• _EXERCISE_
Below are the records. Retype exactly the lines between the lines holding "Detailní nastavení (75, 2565)" and "ENDA.TM (113, 1465)", inclusive.

• _EXCERPTED RECORDS_
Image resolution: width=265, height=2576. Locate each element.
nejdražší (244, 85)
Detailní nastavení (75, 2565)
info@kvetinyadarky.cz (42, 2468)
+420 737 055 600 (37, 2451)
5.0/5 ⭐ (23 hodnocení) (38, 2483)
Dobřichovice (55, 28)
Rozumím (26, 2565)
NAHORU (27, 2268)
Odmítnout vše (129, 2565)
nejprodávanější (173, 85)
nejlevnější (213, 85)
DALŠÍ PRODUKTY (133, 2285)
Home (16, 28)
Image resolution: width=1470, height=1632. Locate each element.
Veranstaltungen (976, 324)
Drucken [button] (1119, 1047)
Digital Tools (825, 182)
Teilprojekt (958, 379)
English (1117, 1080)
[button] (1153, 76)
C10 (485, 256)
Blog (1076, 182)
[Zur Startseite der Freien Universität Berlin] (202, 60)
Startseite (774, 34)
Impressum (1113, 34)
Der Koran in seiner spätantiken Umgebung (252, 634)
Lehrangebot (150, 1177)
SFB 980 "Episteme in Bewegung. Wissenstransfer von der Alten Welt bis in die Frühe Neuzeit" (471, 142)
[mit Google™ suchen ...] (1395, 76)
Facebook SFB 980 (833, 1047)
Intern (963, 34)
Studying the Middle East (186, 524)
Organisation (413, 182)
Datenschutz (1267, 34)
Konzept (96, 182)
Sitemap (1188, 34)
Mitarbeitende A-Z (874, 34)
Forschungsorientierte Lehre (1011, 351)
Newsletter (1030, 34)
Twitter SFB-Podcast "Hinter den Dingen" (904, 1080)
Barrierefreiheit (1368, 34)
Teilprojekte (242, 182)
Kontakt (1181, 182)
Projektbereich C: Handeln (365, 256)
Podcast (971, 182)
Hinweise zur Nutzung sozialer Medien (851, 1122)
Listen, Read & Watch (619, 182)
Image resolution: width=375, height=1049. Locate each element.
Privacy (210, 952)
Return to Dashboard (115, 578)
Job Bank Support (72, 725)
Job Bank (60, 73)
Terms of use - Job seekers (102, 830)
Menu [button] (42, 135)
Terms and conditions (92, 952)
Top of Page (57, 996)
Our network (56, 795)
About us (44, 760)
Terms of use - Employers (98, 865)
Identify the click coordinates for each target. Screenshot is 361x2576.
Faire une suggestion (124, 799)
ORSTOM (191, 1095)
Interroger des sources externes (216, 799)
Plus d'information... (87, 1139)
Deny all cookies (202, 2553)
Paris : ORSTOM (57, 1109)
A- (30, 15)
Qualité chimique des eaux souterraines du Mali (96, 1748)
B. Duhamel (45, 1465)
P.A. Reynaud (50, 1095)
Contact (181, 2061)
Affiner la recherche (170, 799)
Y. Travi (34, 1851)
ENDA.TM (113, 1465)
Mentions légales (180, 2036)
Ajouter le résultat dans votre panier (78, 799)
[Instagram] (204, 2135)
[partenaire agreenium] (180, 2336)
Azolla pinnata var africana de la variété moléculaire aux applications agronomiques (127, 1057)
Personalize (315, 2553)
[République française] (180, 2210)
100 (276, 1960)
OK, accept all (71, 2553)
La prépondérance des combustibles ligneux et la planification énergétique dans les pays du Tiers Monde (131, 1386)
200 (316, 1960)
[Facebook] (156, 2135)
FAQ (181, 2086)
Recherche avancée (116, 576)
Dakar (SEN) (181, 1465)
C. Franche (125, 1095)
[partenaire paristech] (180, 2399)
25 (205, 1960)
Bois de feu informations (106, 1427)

• _REPLY TO THE TASK_
Detailní nastavení (75, 2565)
info@kvetinyadarky.cz (42, 2468)
+420 737 055 600 (37, 2451)
5.0/5 ⭐ (23 hodnocení) (38, 2483)
Dobřichovice (55, 28)
Rozumím (26, 2565)
NAHORU (27, 2268)
Odmítnout vše (129, 2565)
nejprodávanější (173, 85)
nejlevnější (213, 85)
DALŠÍ PRODUKTY (133, 2285)
Home (16, 28)
Image resolution: width=1470, height=1632. Locate each element.
Veranstaltungen (976, 324)
Drucken [button] (1119, 1047)
Digital Tools (825, 182)
Teilprojekt (958, 379)
English (1117, 1080)
[button] (1153, 76)
C10 (485, 256)
Blog (1076, 182)
[Zur Startseite der Freien Universität Berlin] (202, 60)
Startseite (774, 34)
Impressum (1113, 34)
Der Koran in seiner spätantiken Umgebung (252, 634)
Lehrangebot (150, 1177)
SFB 980 "Episteme in Bewegung. Wissenstransfer von der Alten Welt bis in die Frühe Neuzeit" (471, 142)
[mit Google™ suchen ...] (1395, 76)
Facebook SFB 980 (833, 1047)
Intern (963, 34)
Studying the Middle East (186, 524)
Organisation (413, 182)
Datenschutz (1267, 34)
Konzept (96, 182)
Sitemap (1188, 34)
Mitarbeitende A-Z (874, 34)
Forschungsorientierte Lehre (1011, 351)
Newsletter (1030, 34)
Twitter SFB-Podcast "Hinter den Dingen" (904, 1080)
Barrierefreiheit (1368, 34)
Teilprojekte (242, 182)
Kontakt (1181, 182)
Projektbereich C: Handeln (365, 256)
Podcast (971, 182)
Hinweise zur Nutzung sozialer Medien (851, 1122)
Listen, Read & Watch (619, 182)
Image resolution: width=375, height=1049. Locate each element.
Privacy (210, 952)
Return to Dashboard (115, 578)
Job Bank Support (72, 725)
Job Bank (60, 73)
Terms of use - Job seekers (102, 830)
Menu [button] (42, 135)
Terms and conditions (92, 952)
Top of Page (57, 996)
Our network (56, 795)
About us (44, 760)
Terms of use - Employers (98, 865)
Identify the click coordinates for each target. Screenshot is 361x2576.
Faire une suggestion (124, 799)
ORSTOM (191, 1095)
Interroger des sources externes (216, 799)
Plus d'information... (87, 1139)
Deny all cookies (202, 2553)
Paris : ORSTOM (57, 1109)
A- (30, 15)
Qualité chimique des eaux souterraines du Mali (96, 1748)
B. Duhamel (45, 1465)
P.A. Reynaud (50, 1095)
Contact (181, 2061)
Affiner la recherche (170, 799)
Y. Travi (34, 1851)
ENDA.TM (113, 1465)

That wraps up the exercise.